Olhaí o conto prometido...
A mudança
Crib Tanaka e André Machado
Para ela era difícil. Tudo. Tudo era difícil. Impossível explicar como fazia para tanto sentir e pouco esquecer. Nunca aprendia através de regras. Difícil demais seguir uma linha de pensamento imposta por um e seguida por todos. Odiava não contestar, só aceitar, abaixar a cabeça para o que quer que fosse. Precisava ser convencida de que estava errada. Do contrário, sim, estava certa. Discussão sem argumentos fundados e sem intuições à mostra não era com ela.
Um dia decidiu morar consigo mesma. Arrumou malas e fechou o apartamento onde sobrevivia. Não queria vizinhos, nada de elevador. Nada coletivo. Deixou todos os processos empilhados, junto aos ternos espalhados e aos vinhos caros abertos.
Com o dinheiro que herdara da avó, comprou uma pequena casa, branca, feia e longe de tudo, mas sua. Mudou-se e não avisou a ninguém. Era difícil se despedir. Não sabia nessas horas equilibrar sentimentos e palavras e terminava muda, vendo uma parte dela indo embora, sem ao menos reivindicar afagos.
A casa logo se tornou difícil de organizar. Gostava de coisas diferentes que não combinavam entre si. Entrava em lojas e gastava com objetos indianos, coloridos; com azulejos portugueses, pretos e brancos; com colchas de patchwork; com amuletos tailandeses; e com cocares indígenas. Chegava em casa abarrotada de sacolas. Olhava à sua volta e sentia um misto de desespero com felicidade. Onde pôr todas aquelas coisas que tornavam seus cantos vivos? Terminava dispondo-as, com dificuldade, em buracos ainda não preenchidos, até que tudo se harmonizava.
Os canais via satélite mal pegavam. Fora morar em lugar de difícil acesso, sabia disso. A falta de chiados televisivos -- um som que a embalara durante muitos anos -- era compensada pelo silêncio de mato. Silêncio que descobria aconchegante, de encontros furtivos de folhas, de águas beijando e excitando o solo nos dias de temporal, de setas vermelhas refletidas em cortinas prateadas.
Alterou-se várias vezes, experimentando caules e frutos. Andou descalça em pedras de cheiro de limão e correu equilibrando espontaneidade em braços desritmados, pernas cansadas e pés leves. Nadou em águas cortantes e descansou em verdes fundos de pedras.
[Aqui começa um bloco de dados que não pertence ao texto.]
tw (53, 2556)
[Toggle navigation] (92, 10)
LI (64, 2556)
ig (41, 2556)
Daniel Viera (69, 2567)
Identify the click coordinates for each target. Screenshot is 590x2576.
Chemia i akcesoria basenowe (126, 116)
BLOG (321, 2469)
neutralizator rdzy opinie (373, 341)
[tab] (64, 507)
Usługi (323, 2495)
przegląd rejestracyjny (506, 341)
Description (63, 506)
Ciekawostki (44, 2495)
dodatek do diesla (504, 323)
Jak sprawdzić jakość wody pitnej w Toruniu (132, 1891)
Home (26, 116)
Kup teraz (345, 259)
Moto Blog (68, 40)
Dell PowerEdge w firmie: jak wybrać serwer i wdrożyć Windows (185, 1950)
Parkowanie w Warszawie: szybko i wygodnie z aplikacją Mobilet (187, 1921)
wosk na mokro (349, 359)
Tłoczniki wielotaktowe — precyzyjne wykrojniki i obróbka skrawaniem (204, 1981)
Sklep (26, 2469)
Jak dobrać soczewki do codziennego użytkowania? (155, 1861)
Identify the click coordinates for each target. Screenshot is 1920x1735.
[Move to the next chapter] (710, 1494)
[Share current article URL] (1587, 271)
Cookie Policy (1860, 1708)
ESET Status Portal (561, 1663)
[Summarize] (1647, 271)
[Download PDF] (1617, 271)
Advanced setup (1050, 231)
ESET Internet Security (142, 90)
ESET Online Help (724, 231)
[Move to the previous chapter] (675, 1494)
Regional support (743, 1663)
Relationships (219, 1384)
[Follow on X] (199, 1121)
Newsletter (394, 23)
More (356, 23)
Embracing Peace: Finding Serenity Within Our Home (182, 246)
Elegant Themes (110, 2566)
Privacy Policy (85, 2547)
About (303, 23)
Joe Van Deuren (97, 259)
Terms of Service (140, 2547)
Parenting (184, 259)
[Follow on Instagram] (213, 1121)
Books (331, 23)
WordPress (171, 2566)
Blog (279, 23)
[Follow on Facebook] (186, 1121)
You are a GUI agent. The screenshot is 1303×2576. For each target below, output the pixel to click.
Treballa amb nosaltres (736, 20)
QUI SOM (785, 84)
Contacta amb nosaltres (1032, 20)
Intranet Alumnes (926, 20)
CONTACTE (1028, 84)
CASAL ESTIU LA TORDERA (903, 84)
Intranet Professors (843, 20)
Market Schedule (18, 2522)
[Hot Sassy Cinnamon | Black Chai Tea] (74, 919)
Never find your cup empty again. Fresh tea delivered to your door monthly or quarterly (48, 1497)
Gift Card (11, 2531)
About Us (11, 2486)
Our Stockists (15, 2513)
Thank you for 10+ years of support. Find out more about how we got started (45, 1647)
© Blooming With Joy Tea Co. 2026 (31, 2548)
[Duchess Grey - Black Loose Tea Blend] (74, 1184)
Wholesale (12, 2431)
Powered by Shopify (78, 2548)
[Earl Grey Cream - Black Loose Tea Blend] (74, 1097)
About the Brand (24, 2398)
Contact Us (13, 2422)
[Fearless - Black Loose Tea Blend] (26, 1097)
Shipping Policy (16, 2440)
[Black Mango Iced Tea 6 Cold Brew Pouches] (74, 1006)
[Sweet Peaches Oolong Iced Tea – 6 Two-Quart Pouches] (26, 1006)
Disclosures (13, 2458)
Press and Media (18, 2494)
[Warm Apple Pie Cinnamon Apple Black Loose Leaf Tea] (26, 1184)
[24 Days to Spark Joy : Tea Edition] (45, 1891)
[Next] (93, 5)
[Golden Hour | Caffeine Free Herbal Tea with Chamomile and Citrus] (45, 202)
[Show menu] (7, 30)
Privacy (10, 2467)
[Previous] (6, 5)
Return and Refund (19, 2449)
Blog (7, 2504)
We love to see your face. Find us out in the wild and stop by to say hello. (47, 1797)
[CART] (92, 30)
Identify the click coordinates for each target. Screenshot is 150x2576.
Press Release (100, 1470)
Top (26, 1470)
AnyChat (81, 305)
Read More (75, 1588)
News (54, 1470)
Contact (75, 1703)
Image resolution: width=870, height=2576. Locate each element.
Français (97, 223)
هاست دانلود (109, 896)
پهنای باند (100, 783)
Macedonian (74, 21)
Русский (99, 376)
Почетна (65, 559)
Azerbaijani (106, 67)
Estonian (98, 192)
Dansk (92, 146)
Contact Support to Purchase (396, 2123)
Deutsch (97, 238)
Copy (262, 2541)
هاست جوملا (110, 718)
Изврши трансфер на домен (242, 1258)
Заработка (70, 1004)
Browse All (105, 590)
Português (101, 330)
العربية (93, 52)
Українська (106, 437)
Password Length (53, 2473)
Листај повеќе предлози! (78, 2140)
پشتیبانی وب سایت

Cozinhou, andou, enjoou, correu, desmaiou, sangrou, riu, suou, amargou, queimou, reagiu.
Sentia. Estava em contato -- em primeiro grau. Estava próxima. Sentia o que não via. Sentia sem dificuldade alguma. Sem querer saber o porquê, nem quando.
Lembrou-se dos processos em cima da mesa e do vinho ainda pela metade. Trincou os dentes. Era hora de voltar para casa.
Quando abriram a porta, não a reconheceram a princípio. Um aroma de mato recém-batizado pela chuva emanava de seus cabelos; os olhos se moviam mais rápido que o usual; e deixara as malas pelo caminho, recolhendo em seu lugar folhas e ramos esvoaçantes que, silenciosamente, a haviam convidado para dançar.
O espanto aumentou quando ela se sentou à mesa do escritório, cheirou o vinho e o pôs de lado, pedindo um chá de ervas picantes. Com um ar alheado, começou a folhear os processos, mas as lágrimas logo surgiram com a lembrança de que todo o papelório saíra de uma floresta altiva e generosa. Agora servia para abrigar aquele monte de picuinhas humanas sem sentido.
Irritada, ateou fogo ao processo de um vizinho que reclamava das passadas pesadas do outro no andar de cima, à noite. O fogo lhe deu tesão: incendiou outro e mais outro, até que o escritório começou a arder e a família, a gritar. Sua fúria perdeu qualquer entrave; ela voltara, mas mudara. Não era mais questão de ser convencida de nada: tornou-se, no momento exato que arrebentou os grilhões da Razão para ingressar nas teias da Insânia, uma espécie de xamã elemental, dançando e cantando numa homenagem profunda à terra, celebração que o mundo jamais veria (a não ser umas duas mil e quatrocentas encarnações depois).
Queimou os processos, a família, o apartamento, o cachorro que dormia desavisado no tapete. Banhou-se nas chamas recitando sua canção telúrica. O bairro nunca mais esqueceu o incêndio do edifício Summers. Quando encontraram seus restos calcinados, não entenderam porque eles estavam todos decorados simetricamente com folhas e flores de vivos coloridos.